Wenn ein Architekt Planungsleistungen erbringt, die nicht der Vereinbarung mit dem Bauherrn entsprechen, hat er den Vertrag nicht erfüllt und daher keinen Entgeltanspruch
GZ 4 Ob 117/23v, 17.10.2023
OGH: Nach § 1168 Abs 1 S 1 ABGB gebührt dem Werkunternehmer trotz Unterbleiben der Ausführung des Werks gleichwohl das vereinbarte Entgelt, wenn er zur Leistung bereit war und durch Umstände daran verhindert worden ist, die auf Seite des Bestellers liegen; er muss sich jedoch anrechnen, was er infolge Unterbleibens der Arbeit erspart oder durch anderweitige Verwendung erworben oder zu erwerben absichtlich versäumt hat.
Ein Auftragnehmer, der Werklohn begehrt, hat den Nachweis für die tatsächliche Verrichtung der Werkleistung, die Erforderlichkeit der Maßnahmen und die Ortsüblichkeit der dafür verrechneten Preise zu erbringen, weil grundsätzlich jede Partei die für ihren Rechtsstandpunkt günstigen Tatsachen zu beweisen hat, also die Behauptungs- und Beweislast denjenigen trifft, der aus einem bestimmten Tatumstand für seinen Standpunkt etwas abzuleiten gedenkt.
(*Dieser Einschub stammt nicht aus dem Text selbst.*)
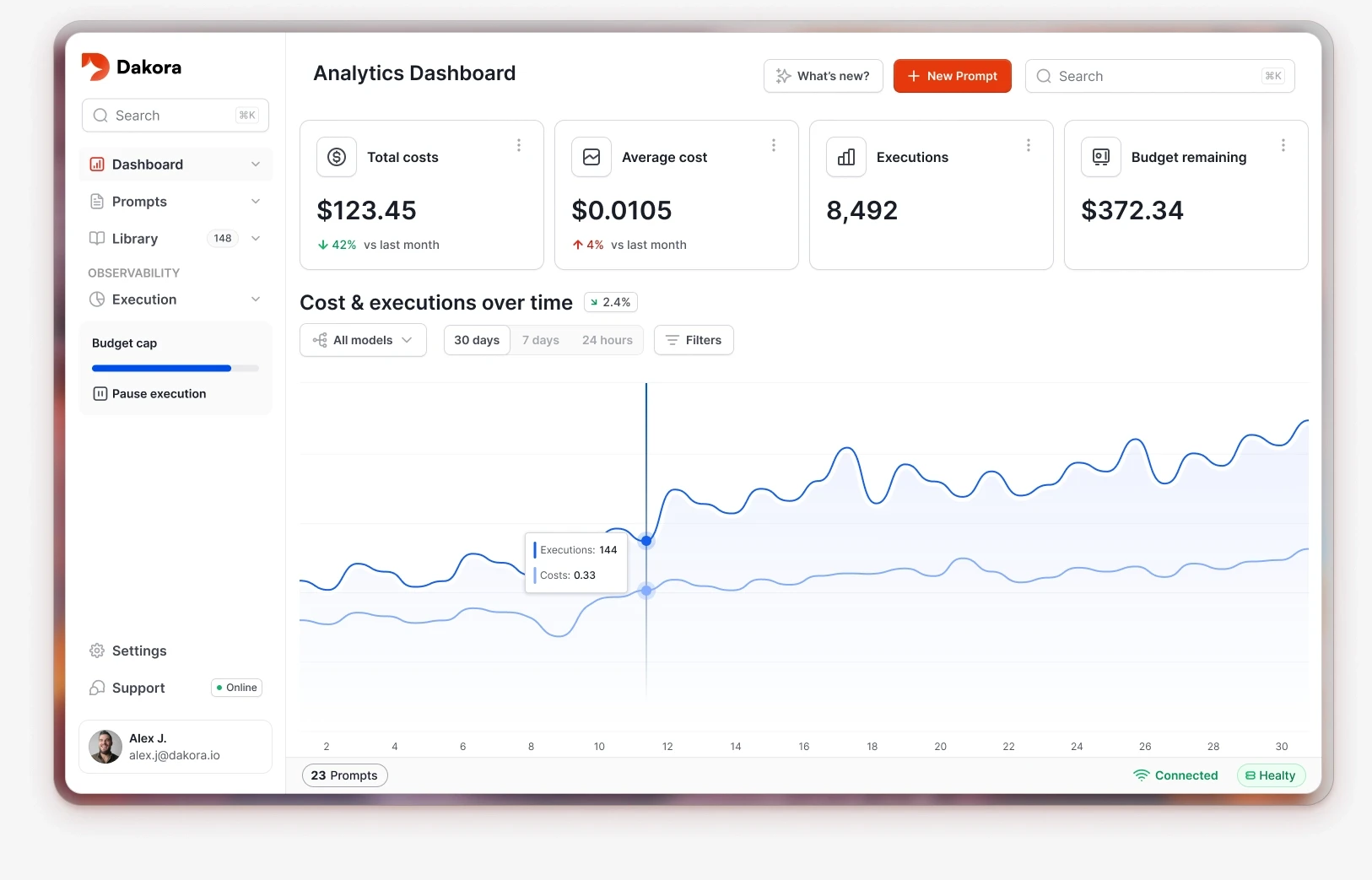Viewport: 1372px width, 880px height.
Task: Open the Execution observability icon
Action: coord(96,300)
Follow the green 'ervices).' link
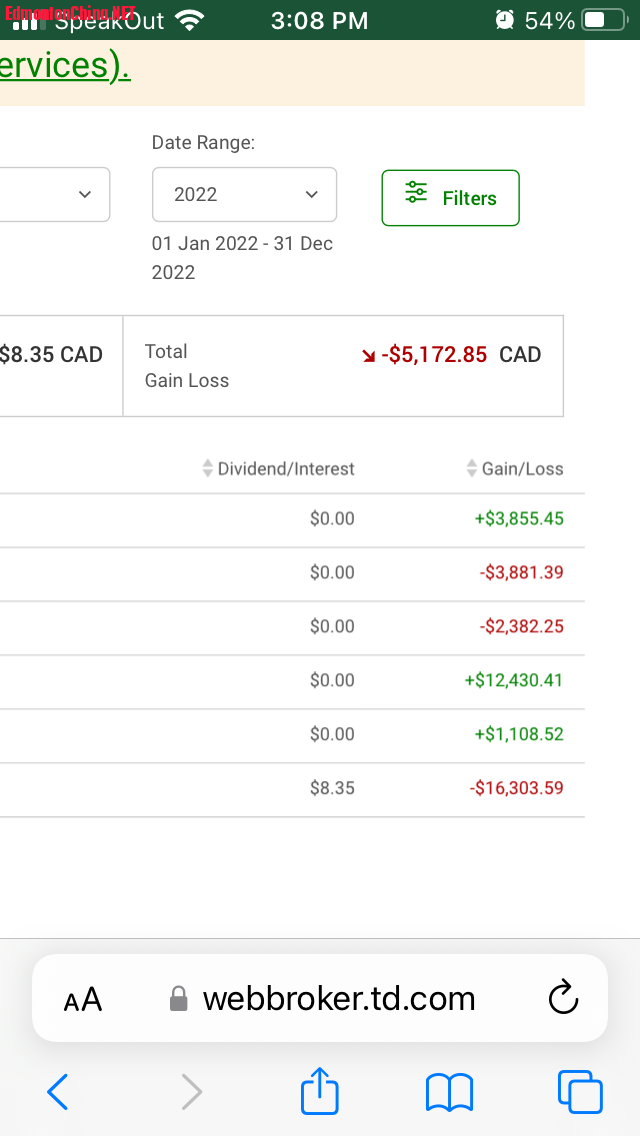 coord(65,66)
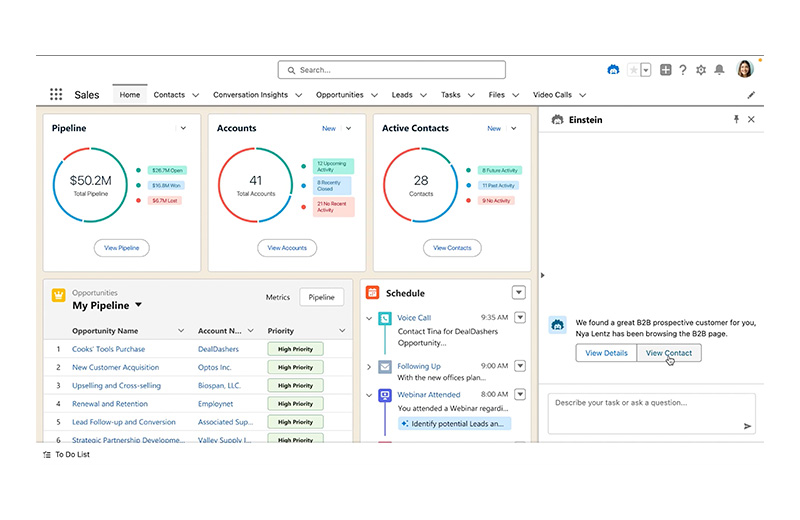This screenshot has width=800, height=520.
Task: Open the notifications bell
Action: tap(719, 70)
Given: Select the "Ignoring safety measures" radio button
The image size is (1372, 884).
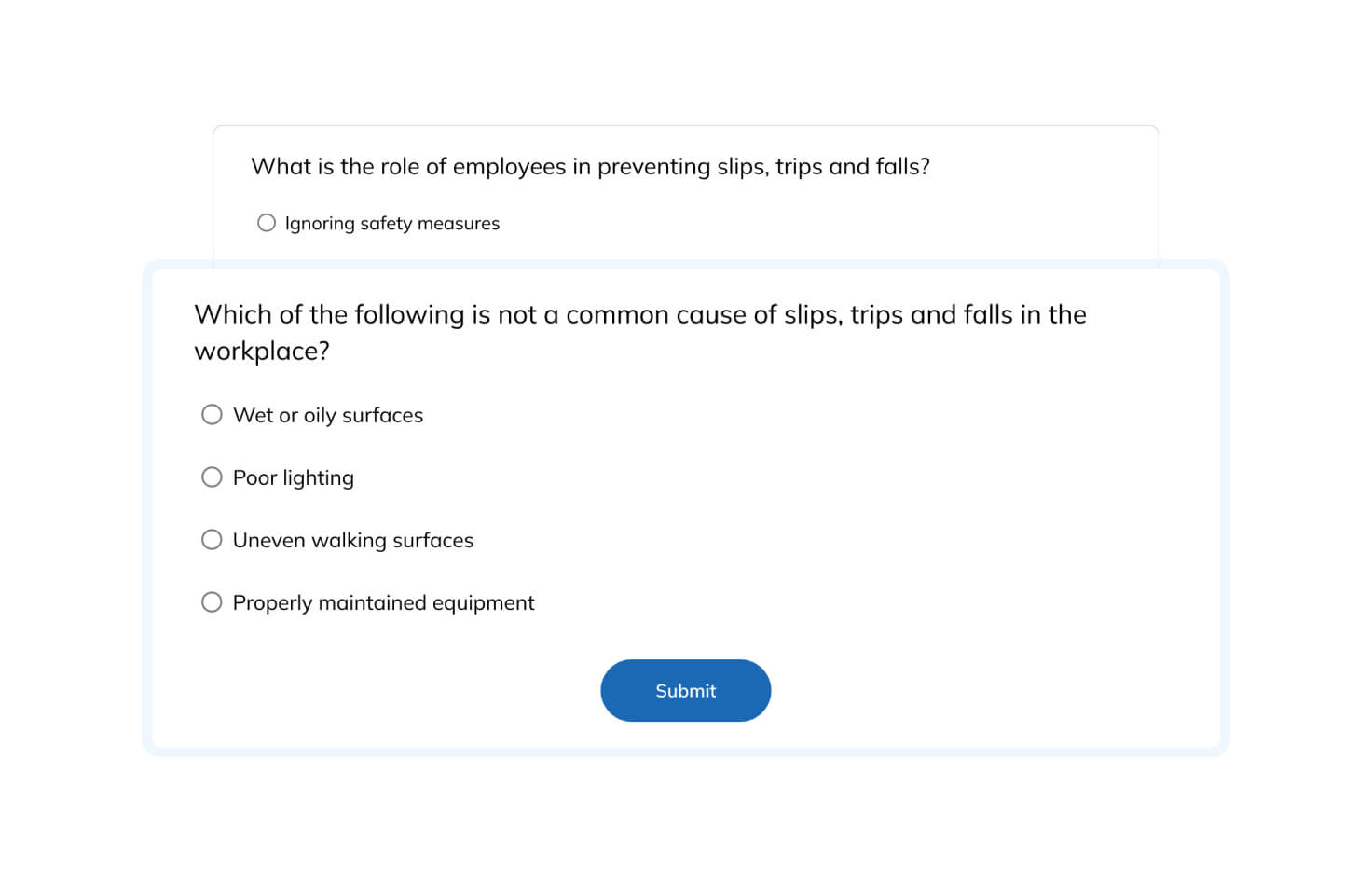Looking at the screenshot, I should click(267, 223).
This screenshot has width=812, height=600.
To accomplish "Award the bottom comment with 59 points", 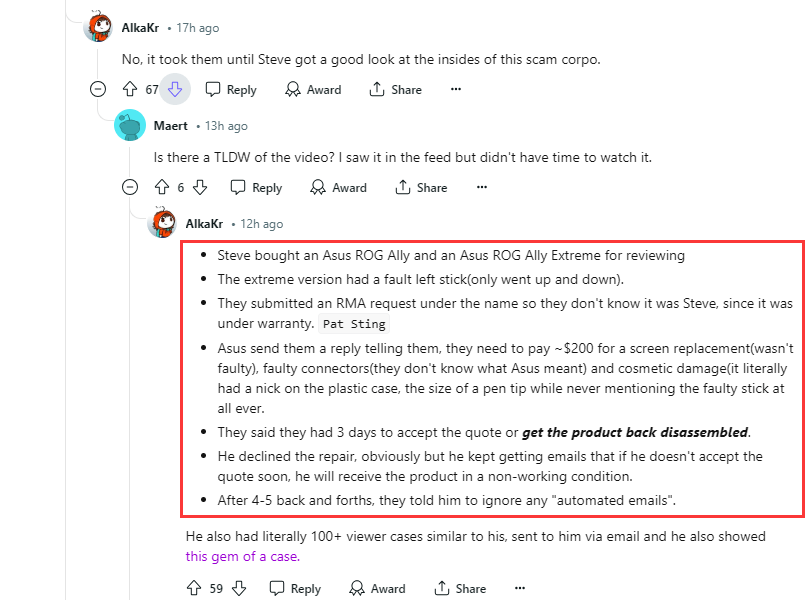I will click(x=377, y=588).
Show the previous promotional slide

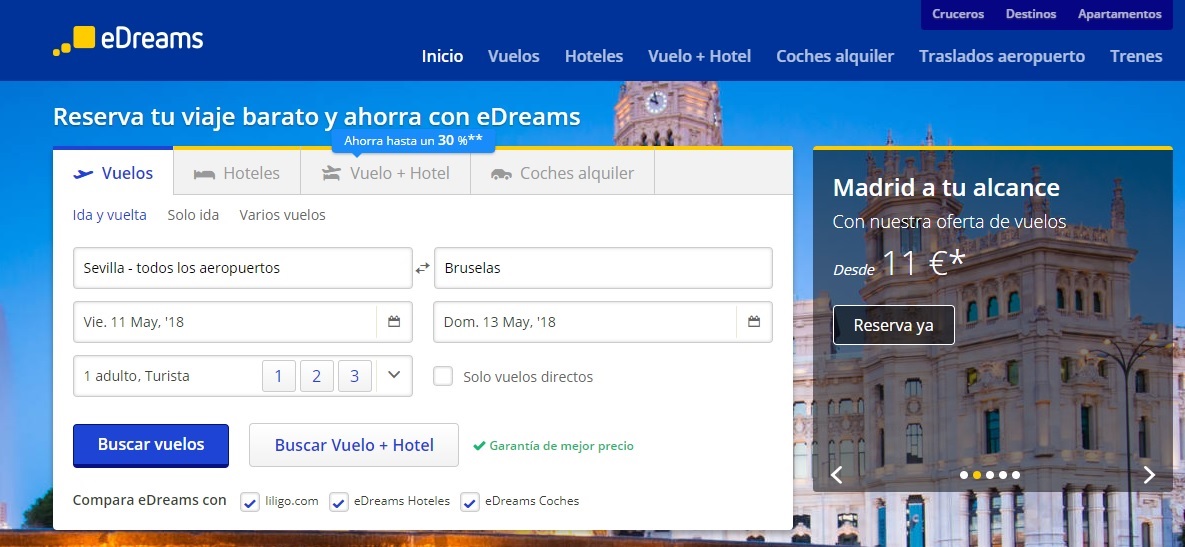837,475

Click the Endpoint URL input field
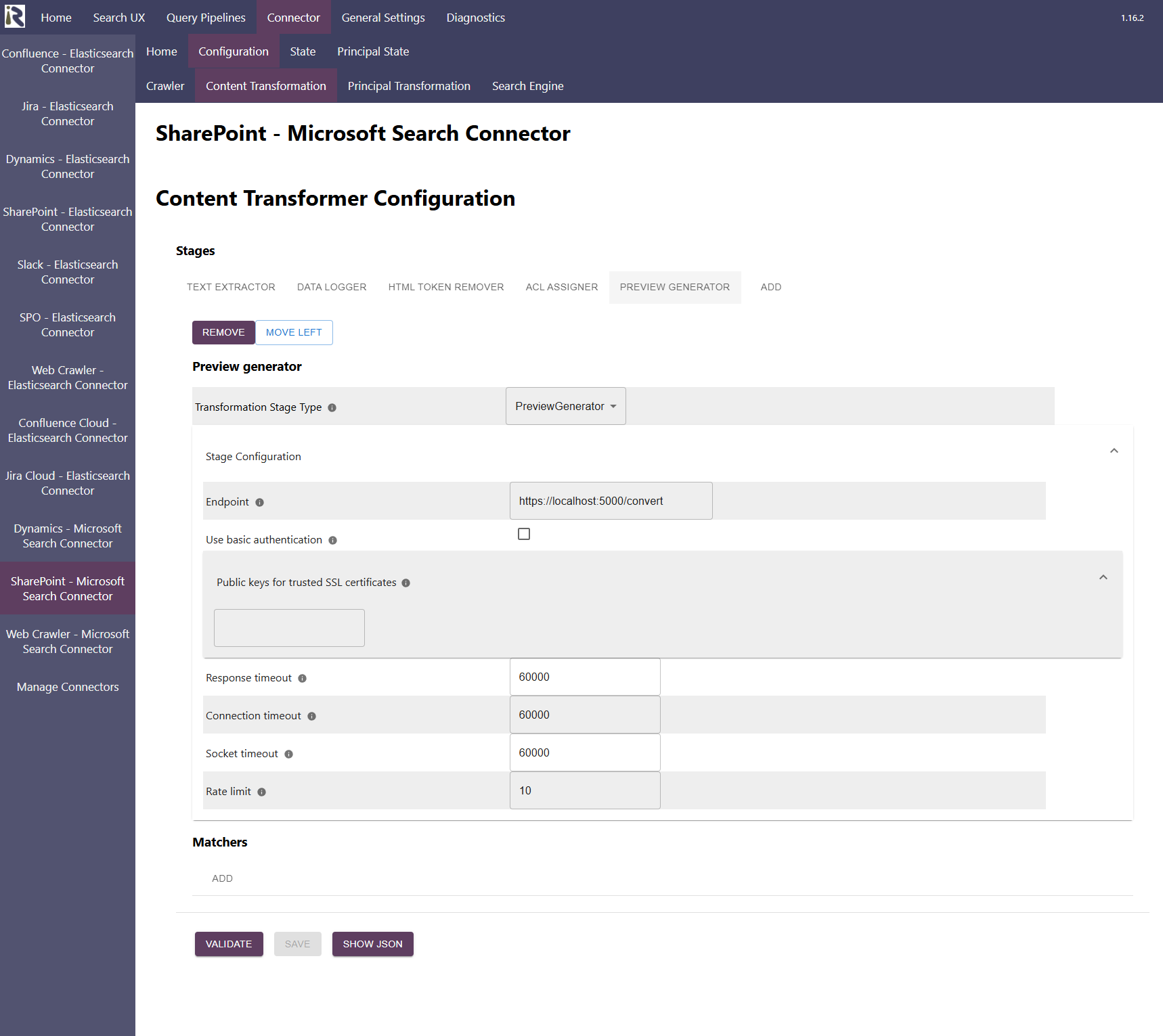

Bei Unterbleiben der Werkausführung iSd § 1168 Abs 1 S 1 ABGB muss daher der klagende Werkunternehmer seine Leistungsbereitschaft, das Unterbleiben infolge von Umständen auf Seiten des Bestellers und die Höhe seines Anspruchs behaupten und beweisen.
Das Berufungsgericht vertrat hier die Auffassung, der Klägerin sei schon der ihr obliegende Nachweis ihres (begehrten restlichen) Entgeltanspruchs nicht gelungen, weil die Werkausführung zwar deshalb unterblieben sei, weil die Beklagte einen neuen Planer bestellt habe, der Grund dafür aber darin gelegen sei, dass die Klägerin schon keinen Planstand habe liefern können, der den vereinbarten Vorgaben hinsichtlich Zimmeranzahl und Baukostendeckelung entsprochen hätte. Diese Einschätzung hält sich im Rahmen der Rsp und des den Gerichten im Einzelfall zukommenden Beurteilungsspielraums.